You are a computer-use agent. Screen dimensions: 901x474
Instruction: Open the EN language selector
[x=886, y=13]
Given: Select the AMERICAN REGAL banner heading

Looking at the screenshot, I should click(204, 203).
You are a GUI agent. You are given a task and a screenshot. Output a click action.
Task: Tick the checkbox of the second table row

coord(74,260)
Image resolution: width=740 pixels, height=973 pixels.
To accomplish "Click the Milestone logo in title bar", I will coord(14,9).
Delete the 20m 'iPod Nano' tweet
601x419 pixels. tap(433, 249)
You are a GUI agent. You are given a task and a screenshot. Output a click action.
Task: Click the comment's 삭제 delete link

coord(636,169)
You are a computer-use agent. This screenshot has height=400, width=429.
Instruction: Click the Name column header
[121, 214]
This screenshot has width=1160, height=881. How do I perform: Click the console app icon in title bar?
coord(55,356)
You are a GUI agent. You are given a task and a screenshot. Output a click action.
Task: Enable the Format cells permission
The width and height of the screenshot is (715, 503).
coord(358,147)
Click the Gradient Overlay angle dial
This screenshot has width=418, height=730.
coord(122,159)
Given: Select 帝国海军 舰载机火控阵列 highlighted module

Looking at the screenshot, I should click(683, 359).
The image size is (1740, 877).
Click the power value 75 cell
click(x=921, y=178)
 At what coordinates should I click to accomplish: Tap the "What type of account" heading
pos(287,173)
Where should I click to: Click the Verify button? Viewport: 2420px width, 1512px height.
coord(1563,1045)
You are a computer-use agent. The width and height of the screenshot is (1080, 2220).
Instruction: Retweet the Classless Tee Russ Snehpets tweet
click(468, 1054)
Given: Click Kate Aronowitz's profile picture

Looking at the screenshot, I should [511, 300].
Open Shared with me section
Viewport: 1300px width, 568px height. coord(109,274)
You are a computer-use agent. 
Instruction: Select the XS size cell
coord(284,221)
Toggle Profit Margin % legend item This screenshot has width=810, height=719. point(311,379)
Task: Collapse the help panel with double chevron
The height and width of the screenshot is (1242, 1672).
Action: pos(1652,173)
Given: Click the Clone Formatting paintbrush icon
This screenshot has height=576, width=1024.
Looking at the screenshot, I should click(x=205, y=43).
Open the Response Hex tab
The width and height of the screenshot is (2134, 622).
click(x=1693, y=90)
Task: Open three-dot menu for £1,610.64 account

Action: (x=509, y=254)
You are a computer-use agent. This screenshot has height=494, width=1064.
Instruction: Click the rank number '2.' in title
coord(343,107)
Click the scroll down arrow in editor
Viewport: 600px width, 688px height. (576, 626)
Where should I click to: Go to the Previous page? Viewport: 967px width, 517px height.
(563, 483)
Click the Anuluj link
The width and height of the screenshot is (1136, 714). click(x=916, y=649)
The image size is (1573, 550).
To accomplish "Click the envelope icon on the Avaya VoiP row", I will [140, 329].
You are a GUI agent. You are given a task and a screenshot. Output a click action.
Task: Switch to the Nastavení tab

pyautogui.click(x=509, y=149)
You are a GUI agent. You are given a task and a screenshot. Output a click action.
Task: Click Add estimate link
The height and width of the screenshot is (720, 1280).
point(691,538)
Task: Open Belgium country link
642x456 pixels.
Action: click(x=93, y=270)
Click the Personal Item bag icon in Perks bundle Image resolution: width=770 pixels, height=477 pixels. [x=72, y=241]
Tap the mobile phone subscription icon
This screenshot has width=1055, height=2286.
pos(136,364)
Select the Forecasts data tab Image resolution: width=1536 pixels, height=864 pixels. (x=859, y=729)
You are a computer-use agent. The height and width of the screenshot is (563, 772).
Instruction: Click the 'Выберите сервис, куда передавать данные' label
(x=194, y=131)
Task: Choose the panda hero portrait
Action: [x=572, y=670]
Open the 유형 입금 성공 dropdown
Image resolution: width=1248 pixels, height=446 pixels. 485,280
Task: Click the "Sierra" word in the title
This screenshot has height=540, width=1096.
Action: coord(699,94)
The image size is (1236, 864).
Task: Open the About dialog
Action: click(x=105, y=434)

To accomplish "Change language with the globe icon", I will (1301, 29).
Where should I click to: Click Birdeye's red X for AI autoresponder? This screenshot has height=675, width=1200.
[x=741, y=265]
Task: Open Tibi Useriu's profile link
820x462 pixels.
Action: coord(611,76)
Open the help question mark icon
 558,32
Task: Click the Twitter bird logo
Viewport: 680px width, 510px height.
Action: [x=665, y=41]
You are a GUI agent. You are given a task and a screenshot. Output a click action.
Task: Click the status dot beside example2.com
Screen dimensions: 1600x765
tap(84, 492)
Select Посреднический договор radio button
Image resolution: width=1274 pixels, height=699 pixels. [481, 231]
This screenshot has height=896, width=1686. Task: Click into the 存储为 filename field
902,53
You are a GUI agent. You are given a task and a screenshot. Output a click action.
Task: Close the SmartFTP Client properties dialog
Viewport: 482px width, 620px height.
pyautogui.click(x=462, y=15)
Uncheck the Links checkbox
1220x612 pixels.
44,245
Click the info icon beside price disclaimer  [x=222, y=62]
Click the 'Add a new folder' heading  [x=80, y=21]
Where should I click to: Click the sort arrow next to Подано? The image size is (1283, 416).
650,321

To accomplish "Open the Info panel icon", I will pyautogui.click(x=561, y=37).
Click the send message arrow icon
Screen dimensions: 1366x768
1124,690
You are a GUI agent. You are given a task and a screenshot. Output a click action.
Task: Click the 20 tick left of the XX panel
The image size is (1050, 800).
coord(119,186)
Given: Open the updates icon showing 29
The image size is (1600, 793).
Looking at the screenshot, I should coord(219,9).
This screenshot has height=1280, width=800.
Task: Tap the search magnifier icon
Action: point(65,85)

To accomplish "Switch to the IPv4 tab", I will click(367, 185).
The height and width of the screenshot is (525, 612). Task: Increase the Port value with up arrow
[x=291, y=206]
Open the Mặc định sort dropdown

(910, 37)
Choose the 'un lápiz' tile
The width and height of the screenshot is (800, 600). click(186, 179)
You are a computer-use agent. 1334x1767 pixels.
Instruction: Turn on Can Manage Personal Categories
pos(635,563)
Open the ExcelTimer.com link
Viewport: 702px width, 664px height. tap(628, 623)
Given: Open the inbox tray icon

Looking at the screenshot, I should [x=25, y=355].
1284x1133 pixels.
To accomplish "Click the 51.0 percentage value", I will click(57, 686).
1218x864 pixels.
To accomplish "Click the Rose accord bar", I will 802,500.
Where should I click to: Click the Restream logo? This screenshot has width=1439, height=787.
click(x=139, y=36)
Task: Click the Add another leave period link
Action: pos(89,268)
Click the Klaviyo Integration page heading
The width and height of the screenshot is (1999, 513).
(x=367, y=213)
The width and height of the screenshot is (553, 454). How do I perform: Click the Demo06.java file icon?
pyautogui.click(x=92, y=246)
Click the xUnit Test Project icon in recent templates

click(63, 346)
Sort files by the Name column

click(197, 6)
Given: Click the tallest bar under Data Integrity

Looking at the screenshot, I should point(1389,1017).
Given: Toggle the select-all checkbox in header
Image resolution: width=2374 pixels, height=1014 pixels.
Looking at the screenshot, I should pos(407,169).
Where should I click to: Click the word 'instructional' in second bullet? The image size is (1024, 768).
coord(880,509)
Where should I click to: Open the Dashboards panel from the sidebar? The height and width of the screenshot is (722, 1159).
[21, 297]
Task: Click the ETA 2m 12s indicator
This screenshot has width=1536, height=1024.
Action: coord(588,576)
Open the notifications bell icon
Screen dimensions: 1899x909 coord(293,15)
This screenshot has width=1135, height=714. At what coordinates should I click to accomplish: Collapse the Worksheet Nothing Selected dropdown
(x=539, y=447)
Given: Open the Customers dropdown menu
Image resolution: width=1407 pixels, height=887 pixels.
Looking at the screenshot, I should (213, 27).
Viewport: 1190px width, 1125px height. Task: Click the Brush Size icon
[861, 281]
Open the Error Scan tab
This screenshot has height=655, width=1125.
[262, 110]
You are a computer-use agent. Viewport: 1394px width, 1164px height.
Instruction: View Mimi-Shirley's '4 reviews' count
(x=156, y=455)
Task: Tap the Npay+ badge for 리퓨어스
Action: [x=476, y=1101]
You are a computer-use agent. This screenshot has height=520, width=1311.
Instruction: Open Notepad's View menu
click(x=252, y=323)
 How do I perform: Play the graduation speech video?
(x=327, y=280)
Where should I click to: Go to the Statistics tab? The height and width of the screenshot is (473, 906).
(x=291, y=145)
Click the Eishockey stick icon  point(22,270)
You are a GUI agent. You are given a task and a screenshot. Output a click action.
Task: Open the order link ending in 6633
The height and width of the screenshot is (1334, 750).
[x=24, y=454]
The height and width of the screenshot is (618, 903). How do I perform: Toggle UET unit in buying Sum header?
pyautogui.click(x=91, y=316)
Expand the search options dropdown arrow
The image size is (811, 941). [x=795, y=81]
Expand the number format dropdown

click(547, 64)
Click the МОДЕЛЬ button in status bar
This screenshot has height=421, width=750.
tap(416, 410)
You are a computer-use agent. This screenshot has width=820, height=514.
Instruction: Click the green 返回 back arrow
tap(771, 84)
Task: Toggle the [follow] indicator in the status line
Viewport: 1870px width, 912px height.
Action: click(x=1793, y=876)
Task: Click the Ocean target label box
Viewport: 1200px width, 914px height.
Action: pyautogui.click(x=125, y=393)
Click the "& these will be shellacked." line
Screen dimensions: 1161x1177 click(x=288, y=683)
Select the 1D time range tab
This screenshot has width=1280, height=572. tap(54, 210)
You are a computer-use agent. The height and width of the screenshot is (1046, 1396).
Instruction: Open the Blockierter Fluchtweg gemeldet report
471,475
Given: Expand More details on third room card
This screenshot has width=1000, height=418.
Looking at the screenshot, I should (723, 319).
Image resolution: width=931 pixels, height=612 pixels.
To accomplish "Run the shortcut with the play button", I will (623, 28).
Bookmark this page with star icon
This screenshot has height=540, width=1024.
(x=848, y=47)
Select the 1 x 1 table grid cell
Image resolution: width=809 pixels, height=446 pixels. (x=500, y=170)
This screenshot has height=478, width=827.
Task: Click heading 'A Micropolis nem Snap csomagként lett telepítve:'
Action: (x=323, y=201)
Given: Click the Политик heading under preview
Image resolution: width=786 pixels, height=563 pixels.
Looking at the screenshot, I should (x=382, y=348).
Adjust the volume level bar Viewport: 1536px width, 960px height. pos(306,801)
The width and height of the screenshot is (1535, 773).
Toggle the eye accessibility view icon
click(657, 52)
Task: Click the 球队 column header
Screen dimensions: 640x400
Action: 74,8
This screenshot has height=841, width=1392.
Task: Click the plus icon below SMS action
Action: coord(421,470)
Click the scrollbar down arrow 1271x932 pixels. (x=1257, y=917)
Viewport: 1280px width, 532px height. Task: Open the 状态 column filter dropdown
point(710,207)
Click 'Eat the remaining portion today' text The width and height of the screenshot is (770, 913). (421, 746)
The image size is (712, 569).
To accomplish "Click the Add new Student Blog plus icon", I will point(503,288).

> [Problem details]:
Scan the entries above for the word "beside". Report the lines that hold it.

> [Solution for this exercise]:
Task: Click the status dot beside example2.com
Click the info icon beside price disclaimer  [x=222, y=62]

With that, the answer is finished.